• _Provided data_:
-.-.-
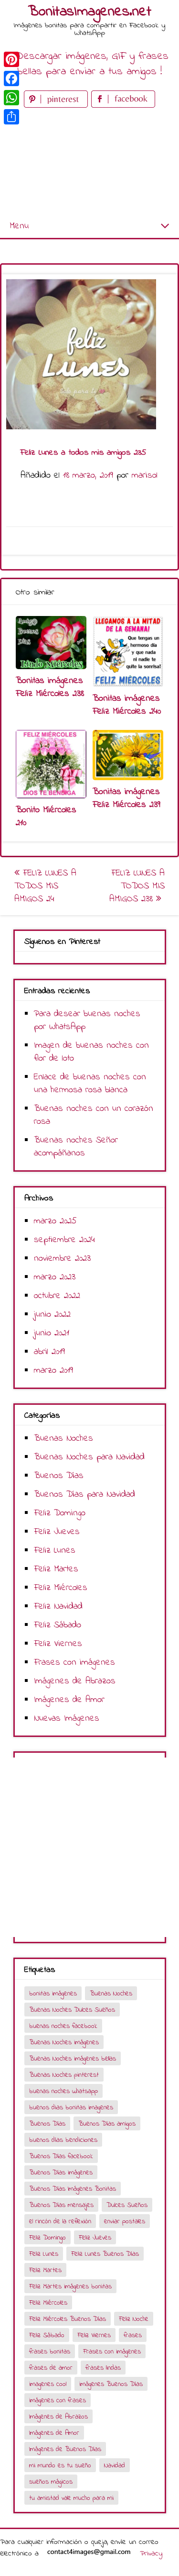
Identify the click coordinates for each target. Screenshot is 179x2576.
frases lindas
-.-.-
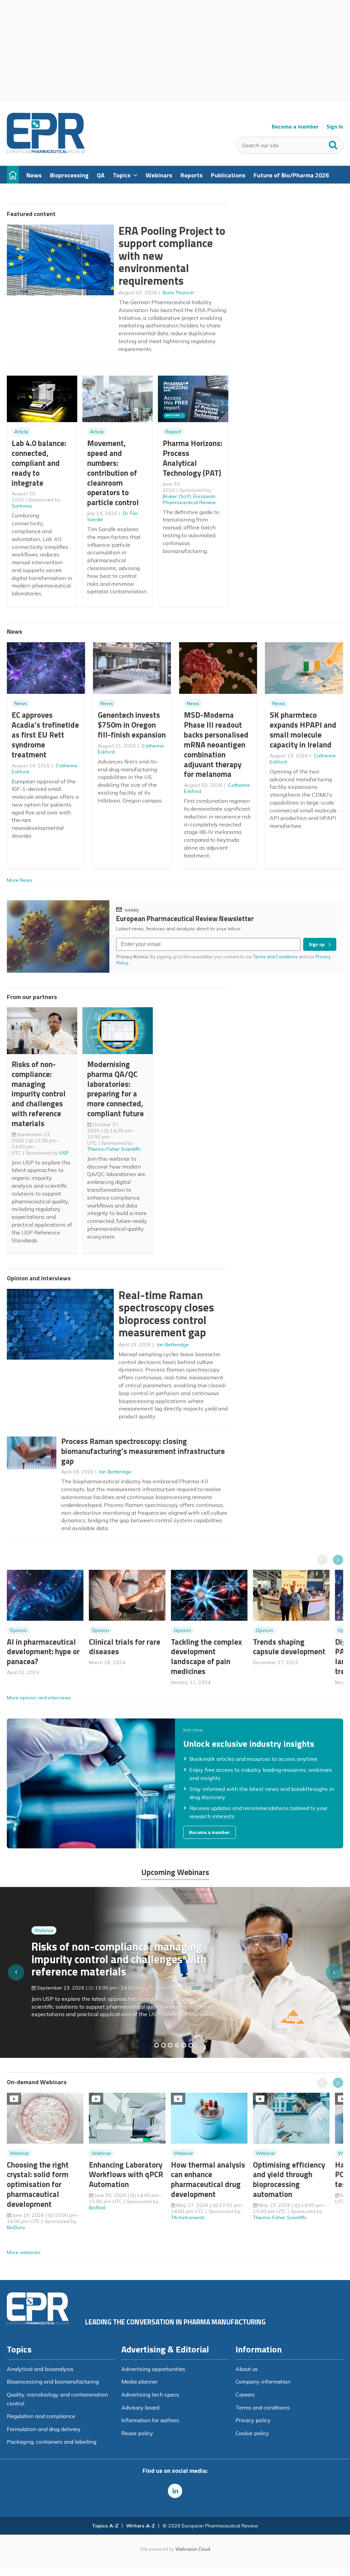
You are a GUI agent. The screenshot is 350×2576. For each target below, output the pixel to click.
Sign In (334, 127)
-.-.-
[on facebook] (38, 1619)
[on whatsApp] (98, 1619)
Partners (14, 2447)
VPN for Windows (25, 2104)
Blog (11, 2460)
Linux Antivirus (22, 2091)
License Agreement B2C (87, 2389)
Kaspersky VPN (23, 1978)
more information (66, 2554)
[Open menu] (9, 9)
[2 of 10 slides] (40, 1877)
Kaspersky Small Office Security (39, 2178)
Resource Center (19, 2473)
-.-.-
• _Task item_: Retype only this portion of the data above: the line containing "Identify the click", the line containing "frases lindas", and all lines between them, exactly.

• _Reply to the task_:
Identify the click coordinates for each target. Screenshot is 179x2576.
frases lindas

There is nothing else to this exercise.